The government published online a detailed block-by-block accounting of the monthly revenues it received from Sonangol’s oil production. It continued to withhold, however, financial information about the sale price of offshore oil blocks sold in 2011. The bonuses that oil companies pay for block purchases, which are paid on top of the bid price, reportedly reach into the tens of millions of dollars, and the blocks themselves have sold for billions of dollars. There also continued to be a significant lack of transparency in the government’s overall procurement and use of loans received from private banks and foreign governments.
To monitor and control expenditures more effectively, the ministry of finance continued implementation of the integrated financial system, designed to record all central government expenditures.
The financial statements of Endiama, the state diamond parastatal, were not made public. Serious transparency problems remained in the diamond industry, particularly regarding allocation of exploration, production, and purchasing rights and reporting of revenues. In April a leading human rights activist accused the chief executive officer of Endiama of corruption and “self-dealing” in the diamond trade by owning 99 percent of a company that trades with Endiama.

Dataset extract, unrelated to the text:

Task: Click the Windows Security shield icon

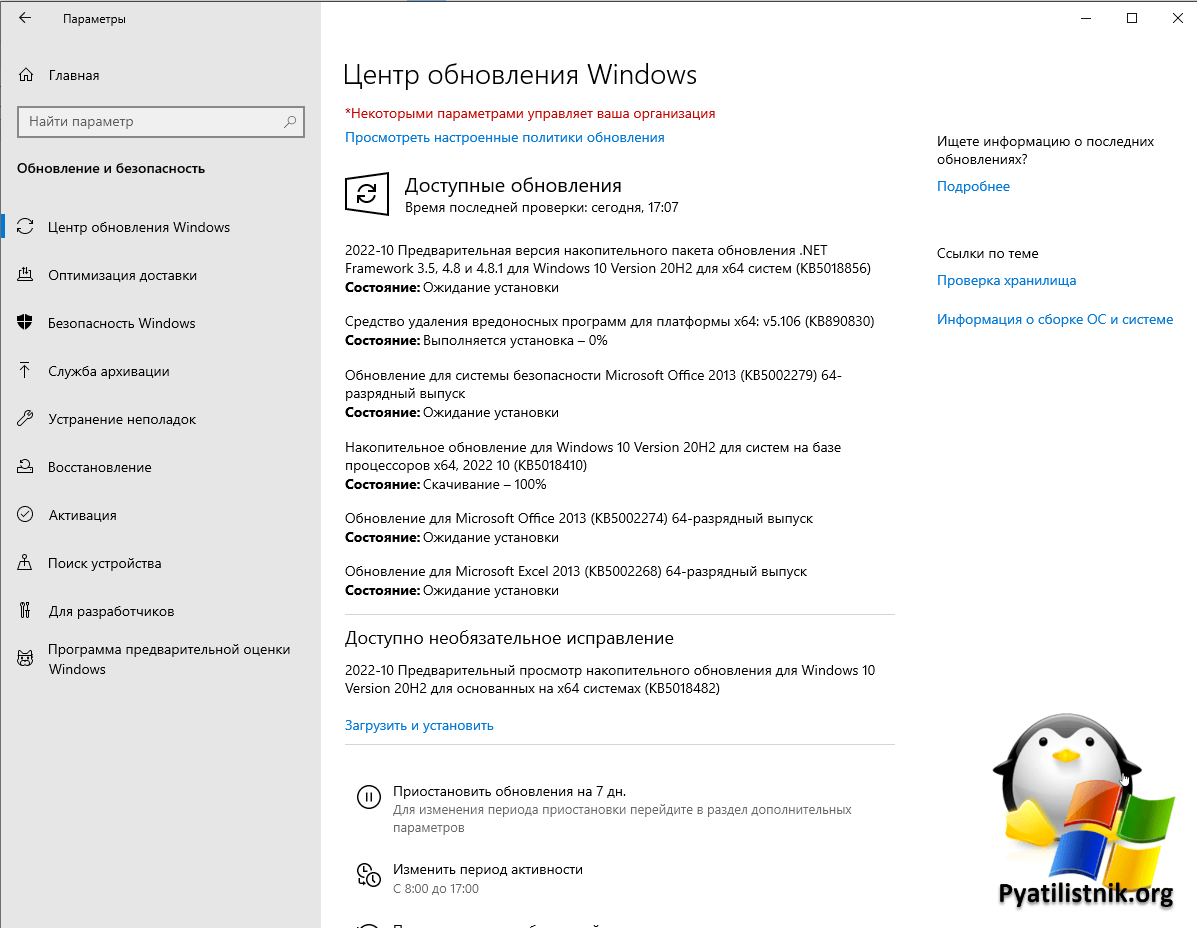Action: click(26, 323)
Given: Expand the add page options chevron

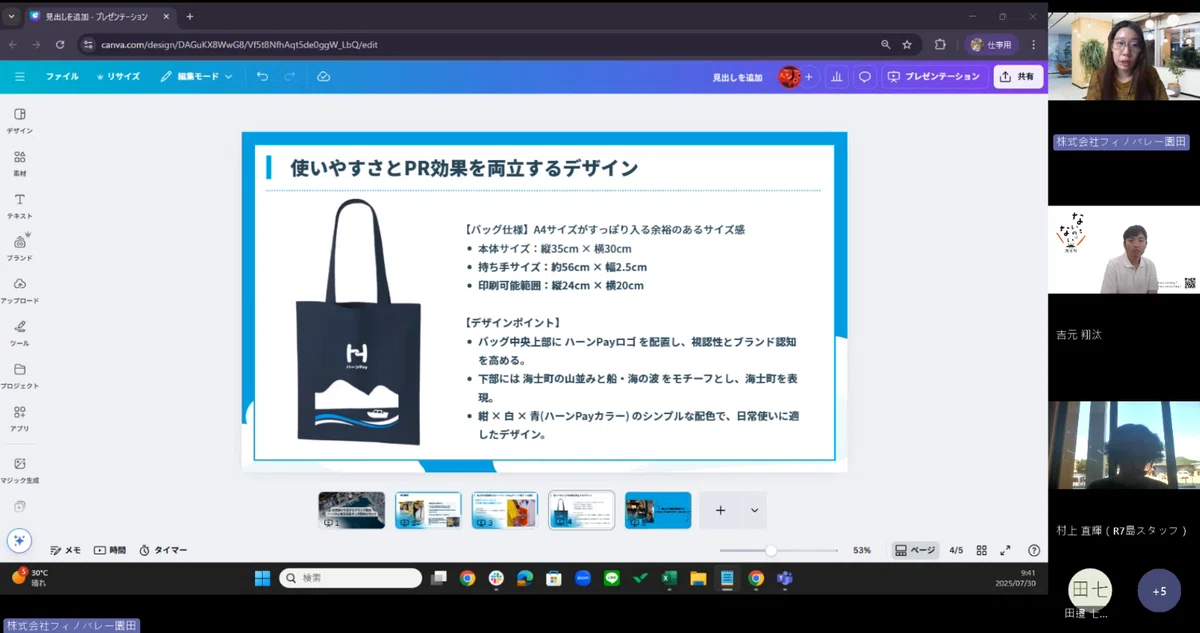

In June the government announced that President dos Santos’ son, Jose Filomeno “Zenu” dos Santos, would take over as the chair of the country’s five billion dollar sovereign wealth fund. The fund is tasked with investing some of the country’s oil wealth in infrastructure and social development projects, although at year’s end no funds had yet been invested. In December 2012 an opposition political party filed a complaint with the Constitutional Court challenging the constitutionality of the presidential decree that created the fund. The complaint was not that the country should not have such a fund, but rather that dos Santos as president could not create it without authorization from the national assembly. The Constitutional Court declared on February 8 that the act was constitutional. In its press release, the court explained that “since the fund is a public administration structure, it depends exclusively on the president of the republic,” and therefore he is permitted to create it and run it as he sees fit.
Public Access to Information: The law provides for public access to government information. While the amount of information posted on government websites gradually increased, it remained limited. Laws are made public by being published in the official gazette. The publication can be purchased for a small fee but was not available online in its entirety. In general the government was not responsive to requests for information, and it was sometimes unclear what information the government considered public versus private.